**GOAL OF THE EXERCISE:** Reproduce exactly the lines below from the one containing "Image resolution: width=1500" through the one containing "Click the Find", including both, and nothing else.

**SUPPLIED RECORDS:**
_____

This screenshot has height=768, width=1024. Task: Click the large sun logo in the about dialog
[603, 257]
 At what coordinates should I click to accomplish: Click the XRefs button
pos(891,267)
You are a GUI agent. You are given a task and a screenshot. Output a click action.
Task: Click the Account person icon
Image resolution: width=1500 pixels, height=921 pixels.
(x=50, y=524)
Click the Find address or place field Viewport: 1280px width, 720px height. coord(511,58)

_____

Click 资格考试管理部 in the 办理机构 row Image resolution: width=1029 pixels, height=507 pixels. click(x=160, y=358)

_____

**REPLY TO THE TASK:**
Image resolution: width=1500 pixels, height=921 pixels.
(x=50, y=524)
Click the Find address or place field Viewport: 1280px width, 720px height. coord(511,58)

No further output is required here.